2. Buyers must assess the appropriateness of reverse auctions for a given product. Reverse auctions are most suitable for commodity type products. Because of the initial nature of communication between the buyers and suppliers, they are inappropriate for products requiring specialized engineering, technical knowledge or flexibility (more…).

3. Buyers must incorporate all associated costs into the bid. Switching to new sources of supply involves many expenses such as administrative costs and new supplier training. Buyers should be able to quantify these switching costs and other costs associated with participating in an online auction in order to realize real savings from the reverse auctions.

4. Practice makes perfect. The study conducted at NC State revealed that continued experience with reverse auctions made the process easier to use. First time users, therefore, should observe several auctions before participating in one to get a feel for the bidding process (more…).
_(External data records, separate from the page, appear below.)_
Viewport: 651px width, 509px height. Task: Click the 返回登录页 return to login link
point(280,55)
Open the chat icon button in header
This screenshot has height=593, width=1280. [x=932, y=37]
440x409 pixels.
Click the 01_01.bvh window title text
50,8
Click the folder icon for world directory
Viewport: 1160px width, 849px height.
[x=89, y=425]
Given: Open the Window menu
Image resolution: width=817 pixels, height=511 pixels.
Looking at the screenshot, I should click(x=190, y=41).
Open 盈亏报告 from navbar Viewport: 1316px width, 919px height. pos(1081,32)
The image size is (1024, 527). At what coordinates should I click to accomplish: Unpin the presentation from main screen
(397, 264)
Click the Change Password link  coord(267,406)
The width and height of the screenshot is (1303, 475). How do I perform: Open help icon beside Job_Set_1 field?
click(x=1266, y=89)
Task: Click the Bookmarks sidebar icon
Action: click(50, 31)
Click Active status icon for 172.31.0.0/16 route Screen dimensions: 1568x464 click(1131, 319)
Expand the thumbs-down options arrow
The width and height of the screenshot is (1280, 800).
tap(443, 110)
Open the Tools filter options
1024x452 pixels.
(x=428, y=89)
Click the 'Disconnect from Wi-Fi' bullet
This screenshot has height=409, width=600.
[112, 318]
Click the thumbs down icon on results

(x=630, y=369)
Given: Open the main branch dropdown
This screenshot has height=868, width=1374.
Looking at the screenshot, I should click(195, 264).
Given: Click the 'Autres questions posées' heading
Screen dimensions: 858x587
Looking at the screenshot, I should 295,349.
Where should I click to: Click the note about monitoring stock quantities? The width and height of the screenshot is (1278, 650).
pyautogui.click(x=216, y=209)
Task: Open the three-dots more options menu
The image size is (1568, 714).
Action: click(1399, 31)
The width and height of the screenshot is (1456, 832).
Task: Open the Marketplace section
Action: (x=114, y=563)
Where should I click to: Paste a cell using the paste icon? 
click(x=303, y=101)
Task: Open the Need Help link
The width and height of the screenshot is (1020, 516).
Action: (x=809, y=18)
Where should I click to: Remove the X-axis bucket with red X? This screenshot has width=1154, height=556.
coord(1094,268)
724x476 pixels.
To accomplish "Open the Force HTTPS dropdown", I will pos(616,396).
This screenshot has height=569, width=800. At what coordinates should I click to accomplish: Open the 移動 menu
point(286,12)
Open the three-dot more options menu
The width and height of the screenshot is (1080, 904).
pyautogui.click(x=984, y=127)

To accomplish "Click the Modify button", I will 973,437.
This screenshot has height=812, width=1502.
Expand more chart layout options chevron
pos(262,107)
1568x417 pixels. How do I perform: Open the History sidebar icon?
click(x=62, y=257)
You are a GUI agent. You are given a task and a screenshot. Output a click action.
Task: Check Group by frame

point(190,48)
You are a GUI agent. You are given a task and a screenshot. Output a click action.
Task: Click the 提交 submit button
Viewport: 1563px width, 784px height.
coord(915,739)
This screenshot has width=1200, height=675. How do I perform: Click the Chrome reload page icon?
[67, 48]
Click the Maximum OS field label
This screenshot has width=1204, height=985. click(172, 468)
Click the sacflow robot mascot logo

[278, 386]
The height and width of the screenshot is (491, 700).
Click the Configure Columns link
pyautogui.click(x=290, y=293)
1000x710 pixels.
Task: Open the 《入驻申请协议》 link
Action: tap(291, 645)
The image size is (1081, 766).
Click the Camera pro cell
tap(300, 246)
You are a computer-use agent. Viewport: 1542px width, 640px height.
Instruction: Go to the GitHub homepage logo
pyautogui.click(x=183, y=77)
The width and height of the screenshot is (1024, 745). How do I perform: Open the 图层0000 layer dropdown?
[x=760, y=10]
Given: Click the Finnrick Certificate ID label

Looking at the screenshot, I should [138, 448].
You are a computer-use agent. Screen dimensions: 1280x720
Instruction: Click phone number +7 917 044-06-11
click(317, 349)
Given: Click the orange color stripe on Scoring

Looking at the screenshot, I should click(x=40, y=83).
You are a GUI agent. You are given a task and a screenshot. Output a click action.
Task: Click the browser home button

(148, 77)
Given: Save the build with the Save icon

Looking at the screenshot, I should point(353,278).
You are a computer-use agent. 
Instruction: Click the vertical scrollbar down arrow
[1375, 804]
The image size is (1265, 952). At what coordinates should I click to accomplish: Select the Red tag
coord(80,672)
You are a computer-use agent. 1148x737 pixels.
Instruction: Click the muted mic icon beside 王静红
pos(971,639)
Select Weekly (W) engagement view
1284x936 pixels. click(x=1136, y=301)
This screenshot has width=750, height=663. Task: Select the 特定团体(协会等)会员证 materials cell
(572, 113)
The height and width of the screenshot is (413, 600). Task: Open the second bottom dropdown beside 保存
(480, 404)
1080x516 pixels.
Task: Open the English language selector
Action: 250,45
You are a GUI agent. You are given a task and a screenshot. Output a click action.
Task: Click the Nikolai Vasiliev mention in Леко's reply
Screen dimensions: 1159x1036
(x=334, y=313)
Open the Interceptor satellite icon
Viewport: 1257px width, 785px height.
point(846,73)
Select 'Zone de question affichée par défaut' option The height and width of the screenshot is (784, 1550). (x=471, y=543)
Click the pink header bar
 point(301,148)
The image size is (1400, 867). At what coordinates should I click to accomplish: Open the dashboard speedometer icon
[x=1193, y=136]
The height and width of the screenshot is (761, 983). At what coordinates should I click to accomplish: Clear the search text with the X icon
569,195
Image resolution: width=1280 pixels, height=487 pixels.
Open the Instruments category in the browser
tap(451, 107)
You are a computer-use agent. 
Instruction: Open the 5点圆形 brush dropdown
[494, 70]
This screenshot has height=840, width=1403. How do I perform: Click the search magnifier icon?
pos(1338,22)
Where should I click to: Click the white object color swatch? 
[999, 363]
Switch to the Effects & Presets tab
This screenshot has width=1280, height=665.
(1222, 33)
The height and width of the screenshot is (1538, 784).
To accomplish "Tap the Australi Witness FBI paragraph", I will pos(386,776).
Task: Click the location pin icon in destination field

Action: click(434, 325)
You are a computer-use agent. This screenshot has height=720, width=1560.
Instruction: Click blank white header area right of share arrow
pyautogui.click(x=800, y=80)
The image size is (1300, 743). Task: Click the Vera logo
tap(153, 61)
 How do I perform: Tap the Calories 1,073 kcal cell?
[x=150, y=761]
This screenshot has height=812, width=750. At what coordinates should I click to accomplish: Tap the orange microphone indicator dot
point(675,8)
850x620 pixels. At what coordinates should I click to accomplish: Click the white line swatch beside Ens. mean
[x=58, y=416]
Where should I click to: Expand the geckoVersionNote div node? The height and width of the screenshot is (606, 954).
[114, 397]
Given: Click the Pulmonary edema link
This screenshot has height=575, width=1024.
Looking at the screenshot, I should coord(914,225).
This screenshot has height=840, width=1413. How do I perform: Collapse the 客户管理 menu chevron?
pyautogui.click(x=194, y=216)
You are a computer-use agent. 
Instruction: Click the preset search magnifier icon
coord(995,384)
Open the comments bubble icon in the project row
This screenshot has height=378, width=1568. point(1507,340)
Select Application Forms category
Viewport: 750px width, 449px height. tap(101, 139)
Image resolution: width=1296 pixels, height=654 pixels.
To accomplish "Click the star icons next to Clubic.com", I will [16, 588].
5. Better communication between buyers and sellers is critical. The NC State study on reverse auctions showed that sellers believed that the reverse auction process lacked integrity. 79% of the suppliers who responded in the survey indicated their perception that buyers did not weigh all options and criteria in choosing the supplier. Better communication throughout the auction process and greater transparency into the supplier selection process is critical to reestablish supplier trust and lay the foundation for a closer buyer-supplier relationship. Prior to the auction, component specifications and selection criteria must be clearly defined and conveyed. After the auction, the buyer should inform each supplier of their intent and justification for accepting or not accepting a supplier’s bid.

6. Suppliers should do their homework ahead of time. Suppliers must have an in-depth understanding of their cost structure. They should estimate beforehand how low they can bid and still make a profit to avoid getting caught up in “auction euphoria” and making too low a bid (more…).

References:

(1) Kwak, M. (Winter 2002). Potential pitfalls of e-auctions. MIT Sloan Management Review, 43(2), 18.

(2) Jan, S. (2000). Going, going, gone. Harvard Business Review, 78(6), 30.